Ada beberapa faktor yang menyebabkan kemacetan di Jakarta terasa kian parah. Salah satunya karena bertambahnya jumlah kendaraan bermotor. Selain itu, ada kebiasaan yang sulit diubah di mana mayoritas masyarakat terbiasa menggunakan kendaraan pribadi untuk aktivitas sehari-hari. Apalagi, saat pandemi Covid-19, mayoritas masyarakat lebih memilih menggunakan kendaraan pribadi untuk antisipasi penularan wabah. Kedua hal ini menjadi kombinasi faktor pendorong yang menyebabkan arus lalu lintas di Jakarta kian padat sehingga kemacetan semakin parah.
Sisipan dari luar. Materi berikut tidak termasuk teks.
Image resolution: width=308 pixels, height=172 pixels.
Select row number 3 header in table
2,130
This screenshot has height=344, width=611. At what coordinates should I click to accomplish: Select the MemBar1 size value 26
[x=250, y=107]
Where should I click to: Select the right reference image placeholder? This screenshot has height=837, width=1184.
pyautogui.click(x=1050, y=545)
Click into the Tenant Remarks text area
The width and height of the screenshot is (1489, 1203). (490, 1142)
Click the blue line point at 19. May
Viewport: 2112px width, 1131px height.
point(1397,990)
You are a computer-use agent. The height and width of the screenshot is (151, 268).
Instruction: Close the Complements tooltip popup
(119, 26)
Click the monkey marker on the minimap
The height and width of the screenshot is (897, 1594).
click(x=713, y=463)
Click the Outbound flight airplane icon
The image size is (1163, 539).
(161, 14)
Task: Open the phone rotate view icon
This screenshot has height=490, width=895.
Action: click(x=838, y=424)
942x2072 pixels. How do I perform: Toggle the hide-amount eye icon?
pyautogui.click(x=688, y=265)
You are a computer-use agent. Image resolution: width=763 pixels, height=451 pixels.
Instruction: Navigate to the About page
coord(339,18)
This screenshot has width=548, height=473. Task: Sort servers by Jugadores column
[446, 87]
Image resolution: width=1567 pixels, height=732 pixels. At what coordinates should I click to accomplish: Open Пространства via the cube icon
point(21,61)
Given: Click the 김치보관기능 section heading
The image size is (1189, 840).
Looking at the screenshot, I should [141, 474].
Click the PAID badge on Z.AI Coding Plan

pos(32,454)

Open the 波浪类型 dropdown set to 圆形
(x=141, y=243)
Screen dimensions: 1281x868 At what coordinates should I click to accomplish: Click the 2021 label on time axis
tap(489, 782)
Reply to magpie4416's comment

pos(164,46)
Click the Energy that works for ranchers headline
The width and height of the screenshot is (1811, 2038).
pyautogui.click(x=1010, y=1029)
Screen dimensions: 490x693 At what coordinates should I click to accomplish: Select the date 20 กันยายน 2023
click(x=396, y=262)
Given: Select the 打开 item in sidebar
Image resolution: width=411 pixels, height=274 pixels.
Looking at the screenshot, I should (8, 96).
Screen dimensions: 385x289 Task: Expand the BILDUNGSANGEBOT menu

Berdasarkan data BPS DKI Jakarta, selama 2018-2022, jumlah kendaraan bermotor di Jakarta tumbuh 4,1 persen per tahun. Pertumbuhan unit kendaraan baru sempat menurun drastis saat tahun pertama pandemi, yakni sebesar 1,7 persen. Namun, pada 2021 dan 2022, jumlah kendaraan terus bertambah dengan pertumbuhan masing-masing sebesar 4,1 persen dan 4,4 persen setahun.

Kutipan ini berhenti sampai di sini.